The orphan drug status to the drug, Epidiolex, entitles GW Pharmaceuticals to a seven-year exclusive market period.
TSC is the third orphan indication that the company is targeting within its Epidiolex clinical development program.
The program features four Phase 3 pivotal trials in Dravet syndrome and Lennox-Gastaut syndrome, both rare and catastrophic forms of childhood-onset epilepsy.
Earlier this month, GW started a phase 3 clinical trial of Epidiolex as an adjunctive therapy to treat seizures associated with TSC.
Epidiolex is a liquid formulation of pure plant-derived cannabidiol (CBD), which is in development to treat several rare pediatric epilepsy disorders.

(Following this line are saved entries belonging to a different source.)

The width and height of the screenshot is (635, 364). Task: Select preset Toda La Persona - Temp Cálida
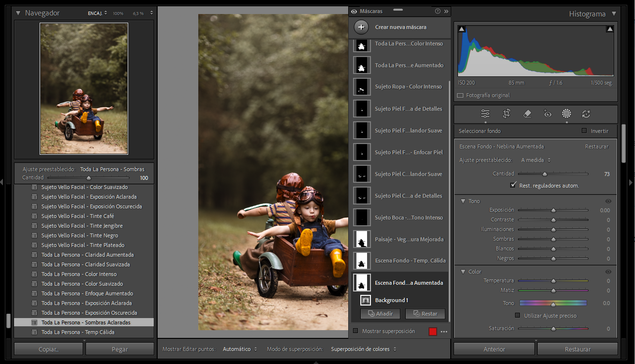77,332
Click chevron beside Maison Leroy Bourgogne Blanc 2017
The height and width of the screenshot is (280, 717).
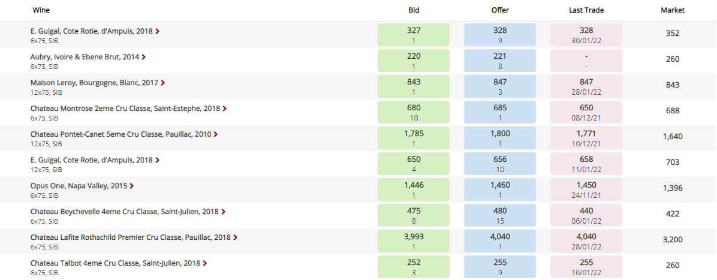tap(163, 83)
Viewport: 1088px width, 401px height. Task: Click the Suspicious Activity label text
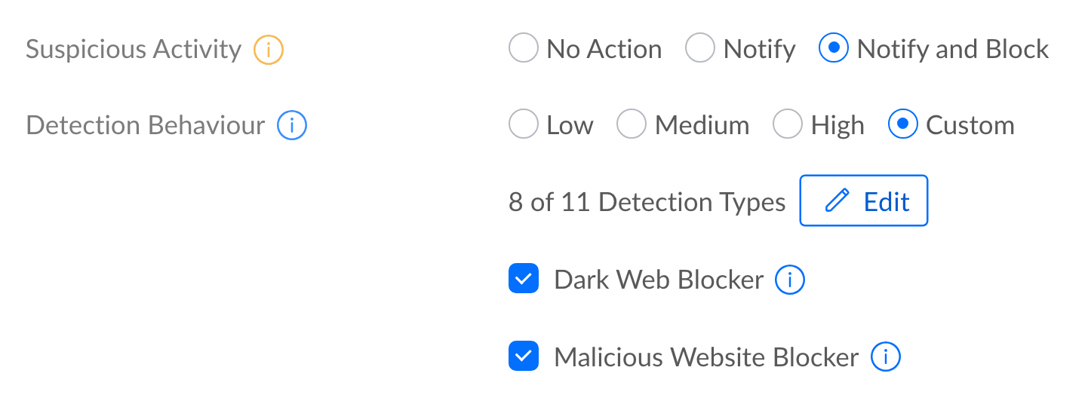(x=134, y=50)
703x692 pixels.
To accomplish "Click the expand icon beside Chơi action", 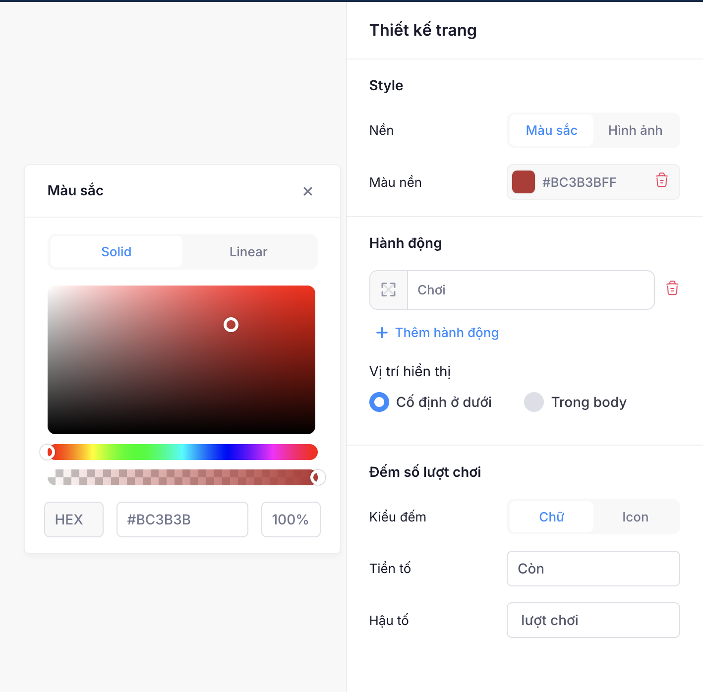I will [389, 290].
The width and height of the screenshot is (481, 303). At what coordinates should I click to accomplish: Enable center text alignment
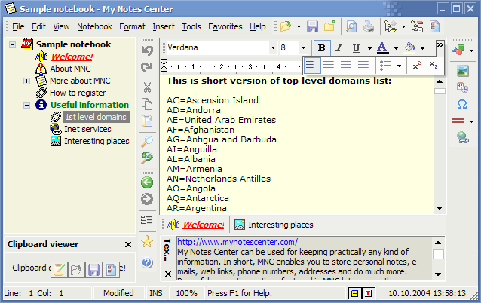[x=329, y=66]
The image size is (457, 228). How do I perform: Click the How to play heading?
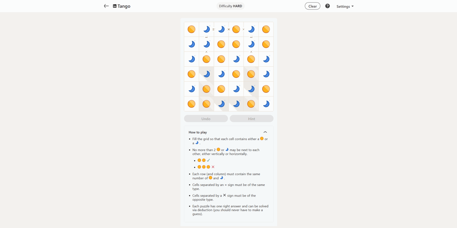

The pre-clinical research of CBD in epilepsy, undertaken by GW Pharmaceuticals since 2007, demonstrated that CBD has significant anti-epileptiform and anticonvulsant activity using various in vitro and in vivo models.
It also has the ability to treat seizures in acute animal models of epilepsy with fewer side effects , compared to existing anti-epileptic drugs.
The company has so far secured orphan drug designation from the FDA for Epidiolex to treat Dravet syndrome, Lennox-Gastaut syndrome and TSC.
GW has also received fast track designation from the FDA and orphan designation from the European Medicines Agency for Epidiolex for the treatment of Dravet syndrome.
The company is currently evaluating further clinical development programs in other orphan seizure disorders.